**Tarefas a realizar:**
A. Quais são as fórmulas prontas que, segundo o trecho fornecido, certamente veremos nos animes? Liste todas.
B. Transcreva do trecho fornecido a passagem começando em "Recorrentemente, pode-se ver" e seguindo até "que menos importam.".

**Trecho fornecido:**
Recorrentemente, pode-se ver em diversos textos publicados no site a preocupação de muitos de nós, resenhistas, com a originalidade do anime apresentado. Sabemos que os animes se alimentam muito de fórmulas prontas de todos os tipos, e que certamente veremos poderes, uma apelação sensual nas personagens femininas, algum personagem ingênuo ou batalhas das mais diversas maneiras, logicamente isso ocorre na grande parte do animes, e é exatamente este o caso de Canaan. Mas digamos que todos estes clichês não sejam notados ,e no fim das contas, eles são o que menos importam.

Canaan, protagonista do anime, é uma espécie de assassina de aluguel que trabalha para uma organização secreta. Ao ser acionada para uma missão, Canaan encontra uma amiga do passado chamada Maria Oosawa, uma jornalista fotográfica que está com seu colega de trabalho, à procura de uma reportagem num grande festival chinês. Este encontro aparentemente fortuito, na verdade, é proposital: Maria Oosawa está sendo perseguida por uma organização chamada Cobra, que tenta matá-la, mas eis que Canaan chega e a salva.

Como não poderia faltar, Canaan possui habilidades especiais, como é de praxe em muitos animes, mas neste há um diferencial. O poder de Canaan é uma espécie de alteração genética aliada a uma condição neurológica real chamada de sinestesia. Para muitos, isso é só uma figura de linguagem, na qual damos diferentes sensações para sentidos diferentes, como ocorre na expressão, “vermelho ardente”, mas como isso seria? O indivíduo sinestésico vê sons, ouve cheiros, sente sabor de palavras, e como é o caso de Canaan, vê cor nas pessoas, de modo que consegue identificar seus sentimentos.


Logicamente, a questão é muito mais complexa. É de se imaginar que o sinestésico consiga ver cor nas pessoas, mas saber suas emoções seria um passo que transcende a verdadeira realidade. Pensando com detalhes, encontrei argumentos que podem até ser plausíveis, referindo-se a realidade e que fariam muito sentido com a habilidade de Canaan, e talvez por isso tenha ficado tão encantado com este aspecto do anime. Para evitar um aprofundamento muito grande na história que talvez culmine em algum "spoiler", é como se a personagem fosse alguém que não consegue ter sentimentos (por exemplo, a compaixão pelos outros), tudo graças a essa sua habilidade de extrapolação dos sentidos que lhe fez perder uma espécie de sensibilidade emocional. E é isto que me parece ser uma sacada genial da animação, esse paradoxo da protagonista, pois mesmo sendo permeada por diversos sentidos e sensações, Canaan não sente, não entende as emoções, senão pelas cores. Algo parecido, a grosso modo, com a Síndrome de Asperger ou o Autismo.

**Itens:**
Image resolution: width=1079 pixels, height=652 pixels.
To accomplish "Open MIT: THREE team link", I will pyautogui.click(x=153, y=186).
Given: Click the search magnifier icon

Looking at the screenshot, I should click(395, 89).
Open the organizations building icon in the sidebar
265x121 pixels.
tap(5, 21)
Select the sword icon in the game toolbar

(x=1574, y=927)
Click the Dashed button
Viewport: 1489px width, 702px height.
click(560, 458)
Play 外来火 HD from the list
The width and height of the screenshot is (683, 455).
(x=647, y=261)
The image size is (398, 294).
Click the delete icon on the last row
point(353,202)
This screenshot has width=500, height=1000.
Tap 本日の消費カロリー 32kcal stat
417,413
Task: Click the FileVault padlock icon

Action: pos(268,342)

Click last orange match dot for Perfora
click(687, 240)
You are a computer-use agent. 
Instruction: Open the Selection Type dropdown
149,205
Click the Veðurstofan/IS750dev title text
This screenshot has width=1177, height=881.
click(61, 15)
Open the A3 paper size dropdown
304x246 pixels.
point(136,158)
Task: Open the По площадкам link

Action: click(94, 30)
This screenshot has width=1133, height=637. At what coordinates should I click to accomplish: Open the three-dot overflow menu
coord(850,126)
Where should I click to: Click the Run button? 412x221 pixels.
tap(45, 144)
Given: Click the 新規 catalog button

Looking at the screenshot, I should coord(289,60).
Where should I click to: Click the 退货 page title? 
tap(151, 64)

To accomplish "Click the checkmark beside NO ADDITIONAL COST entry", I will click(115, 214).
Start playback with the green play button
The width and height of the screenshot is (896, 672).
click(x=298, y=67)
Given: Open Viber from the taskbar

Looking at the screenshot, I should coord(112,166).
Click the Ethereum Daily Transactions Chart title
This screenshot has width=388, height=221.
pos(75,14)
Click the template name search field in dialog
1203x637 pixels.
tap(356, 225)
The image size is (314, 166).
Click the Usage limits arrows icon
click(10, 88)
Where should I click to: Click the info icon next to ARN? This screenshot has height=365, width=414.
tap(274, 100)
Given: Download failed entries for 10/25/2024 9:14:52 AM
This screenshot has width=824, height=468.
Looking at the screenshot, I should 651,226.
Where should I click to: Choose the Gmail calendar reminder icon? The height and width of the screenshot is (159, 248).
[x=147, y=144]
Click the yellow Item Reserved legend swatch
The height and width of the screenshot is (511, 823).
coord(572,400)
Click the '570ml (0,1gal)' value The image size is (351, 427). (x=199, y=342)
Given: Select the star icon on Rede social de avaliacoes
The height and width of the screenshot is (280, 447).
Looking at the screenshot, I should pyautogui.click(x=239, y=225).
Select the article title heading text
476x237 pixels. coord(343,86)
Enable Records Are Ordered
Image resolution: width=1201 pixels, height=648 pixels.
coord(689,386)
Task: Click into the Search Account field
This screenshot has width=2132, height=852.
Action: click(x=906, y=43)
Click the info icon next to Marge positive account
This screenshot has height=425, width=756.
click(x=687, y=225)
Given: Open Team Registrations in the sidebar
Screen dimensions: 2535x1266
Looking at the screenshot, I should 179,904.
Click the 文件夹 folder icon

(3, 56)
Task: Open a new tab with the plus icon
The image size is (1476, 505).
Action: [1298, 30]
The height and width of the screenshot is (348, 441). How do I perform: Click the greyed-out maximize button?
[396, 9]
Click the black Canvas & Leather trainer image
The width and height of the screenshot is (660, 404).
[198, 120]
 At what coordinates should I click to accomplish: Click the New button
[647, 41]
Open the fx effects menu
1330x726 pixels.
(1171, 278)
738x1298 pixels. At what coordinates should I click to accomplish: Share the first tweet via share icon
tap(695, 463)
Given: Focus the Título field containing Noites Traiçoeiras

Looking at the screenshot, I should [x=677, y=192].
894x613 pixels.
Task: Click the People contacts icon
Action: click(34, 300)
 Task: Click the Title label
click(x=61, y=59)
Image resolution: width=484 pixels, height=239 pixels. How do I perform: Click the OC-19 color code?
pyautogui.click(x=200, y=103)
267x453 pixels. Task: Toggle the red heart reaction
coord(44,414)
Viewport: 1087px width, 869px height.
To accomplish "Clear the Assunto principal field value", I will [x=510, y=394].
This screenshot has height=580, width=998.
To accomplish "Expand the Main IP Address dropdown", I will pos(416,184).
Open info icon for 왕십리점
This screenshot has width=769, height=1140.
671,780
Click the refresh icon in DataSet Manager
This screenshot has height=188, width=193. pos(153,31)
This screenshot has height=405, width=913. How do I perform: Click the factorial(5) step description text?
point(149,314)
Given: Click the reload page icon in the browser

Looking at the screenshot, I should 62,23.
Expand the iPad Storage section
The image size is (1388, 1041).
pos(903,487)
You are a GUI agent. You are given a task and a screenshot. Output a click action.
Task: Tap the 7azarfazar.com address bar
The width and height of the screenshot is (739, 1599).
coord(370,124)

**Respostas:**
A.
- poderes
- uma apelação sensual nas personagens femininas
- algum personagem ingênuo
- batalhas das mais diversas maneiras

B.
Recorrentemente, pode-se ver em diversos textos publicados no site a preocupação de muitos de nós, resenhistas, com a originalidade do anime apresentado. Sabemos que os animes se alimentam muito de fórmulas prontas de todos os tipos, e que certamente veremos poderes, uma apelação sensual nas personagens femininas, algum personagem ingênuo ou batalhas das mais diversas maneiras, logicamente isso ocorre na grande parte do animes, e é exatamente este o caso de Canaan. Mas digamos que todos estes clichês não sejam notados ,e no fim das contas, eles são o que menos importam.